KeyValuePair VS DictionaryEntry

What is the difference between KeyValuePair which is the generic version and DictionaryEntry?

Why KeyValuePair is used instead of DictionaryEntry in generic Dictionary class?

KeyValuePair<TKey,TValue> is used in place of DictionaryEntry because it is generified. The advantage of using a KeyValuePair<TKey,TValue> is that we can give the compiler more information about what is in our dictionary. To expand on Chris’ example (in which we have two dictionaries containing <string, int> pairs).

Dictionary<string, int> dict = new Dictionary<string, int>();
foreach (KeyValuePair<string, int> item in dict) {
  int i = item.Value;

Hashtable hashtable = new Hashtable();
foreach (DictionaryEntry item in hashtable) {
  // Cast required because compiler doesn't know it's a <string, int> pair.
  int i = (int) item.Value;

KeyValuePair < T,T > is for iterating through Dictionary < T,T >. This is the .Net 2 (and onwards) way of doing things.

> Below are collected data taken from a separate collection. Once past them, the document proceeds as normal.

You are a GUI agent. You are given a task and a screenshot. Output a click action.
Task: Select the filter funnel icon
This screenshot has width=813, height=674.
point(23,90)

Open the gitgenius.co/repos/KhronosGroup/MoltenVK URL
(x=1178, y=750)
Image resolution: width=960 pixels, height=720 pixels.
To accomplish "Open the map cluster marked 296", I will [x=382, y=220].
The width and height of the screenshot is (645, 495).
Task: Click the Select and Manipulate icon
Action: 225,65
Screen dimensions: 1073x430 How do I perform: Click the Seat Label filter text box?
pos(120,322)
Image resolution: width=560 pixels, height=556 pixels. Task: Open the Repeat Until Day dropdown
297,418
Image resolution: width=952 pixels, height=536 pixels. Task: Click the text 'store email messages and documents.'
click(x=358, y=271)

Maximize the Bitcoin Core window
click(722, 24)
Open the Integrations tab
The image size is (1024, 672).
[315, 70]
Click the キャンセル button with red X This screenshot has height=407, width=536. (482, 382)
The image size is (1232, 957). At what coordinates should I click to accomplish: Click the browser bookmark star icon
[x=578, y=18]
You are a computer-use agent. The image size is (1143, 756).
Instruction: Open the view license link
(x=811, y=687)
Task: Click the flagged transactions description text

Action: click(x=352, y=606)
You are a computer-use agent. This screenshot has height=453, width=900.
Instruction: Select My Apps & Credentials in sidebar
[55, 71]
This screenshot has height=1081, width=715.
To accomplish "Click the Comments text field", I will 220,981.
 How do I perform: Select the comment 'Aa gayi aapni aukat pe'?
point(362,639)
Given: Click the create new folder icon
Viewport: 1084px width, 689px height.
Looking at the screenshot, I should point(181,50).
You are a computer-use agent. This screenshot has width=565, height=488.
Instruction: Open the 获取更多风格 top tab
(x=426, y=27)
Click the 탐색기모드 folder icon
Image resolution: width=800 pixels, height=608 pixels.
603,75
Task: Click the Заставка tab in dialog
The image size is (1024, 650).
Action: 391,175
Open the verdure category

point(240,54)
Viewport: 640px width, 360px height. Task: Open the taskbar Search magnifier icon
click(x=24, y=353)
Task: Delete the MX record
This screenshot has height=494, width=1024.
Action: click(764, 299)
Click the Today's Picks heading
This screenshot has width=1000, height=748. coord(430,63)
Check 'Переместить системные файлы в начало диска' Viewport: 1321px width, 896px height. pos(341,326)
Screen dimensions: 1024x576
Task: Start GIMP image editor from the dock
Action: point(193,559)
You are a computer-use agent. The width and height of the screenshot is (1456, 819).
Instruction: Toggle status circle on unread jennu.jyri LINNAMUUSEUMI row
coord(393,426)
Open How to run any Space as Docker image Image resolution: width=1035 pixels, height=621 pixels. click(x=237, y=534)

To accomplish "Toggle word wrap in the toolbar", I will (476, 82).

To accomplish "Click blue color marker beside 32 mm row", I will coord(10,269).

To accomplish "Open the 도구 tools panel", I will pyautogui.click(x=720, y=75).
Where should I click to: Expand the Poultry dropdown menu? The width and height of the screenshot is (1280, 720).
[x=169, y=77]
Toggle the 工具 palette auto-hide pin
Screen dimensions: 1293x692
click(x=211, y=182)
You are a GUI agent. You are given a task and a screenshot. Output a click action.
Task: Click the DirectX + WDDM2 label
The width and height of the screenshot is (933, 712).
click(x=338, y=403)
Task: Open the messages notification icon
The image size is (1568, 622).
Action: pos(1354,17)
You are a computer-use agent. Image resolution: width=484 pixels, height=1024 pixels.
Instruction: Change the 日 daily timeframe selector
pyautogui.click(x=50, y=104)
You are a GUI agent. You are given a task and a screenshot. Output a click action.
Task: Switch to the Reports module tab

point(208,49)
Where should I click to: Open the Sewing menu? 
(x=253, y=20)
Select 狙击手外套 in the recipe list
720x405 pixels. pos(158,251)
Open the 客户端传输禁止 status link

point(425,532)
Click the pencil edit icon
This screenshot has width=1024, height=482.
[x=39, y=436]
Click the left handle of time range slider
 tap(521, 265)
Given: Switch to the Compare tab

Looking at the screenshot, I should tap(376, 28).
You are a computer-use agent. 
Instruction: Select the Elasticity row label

DictionaryEntry is for iterating through HashTables. This is the .Net 1 way of doing things.

Here’s an example:

Dictionary<string, int> MyDictionary = new Dictionary<string, int>();
foreach (KeyValuePair<string, int> item in MyDictionary)
  // ...

Hashtable MyHashtable = new Hashtable();
foreach (DictionaryEntry item in MyHashtable)
  // ...

This is how the issue is explained. see the following link:

List< KeyValuePair >

  1. Lighter

  2. Insertion is faster in List

  3. Searching is slower than Dictionary

  4. This can be serialized to XMLSerializer

  5. Changing the key,value is not possible. Keyvaluepair can be assigned value only during creation. If you want to change then remove and add new item in same place.

Dictionary<T Key, T Value>

  1. Heavy

  2. Insertion is slower. Has to compute Hash

  3. Searching is faster because of Hash.

  4. Can’t be serialized. Custom code is required.

  5. You can change and update dictionary.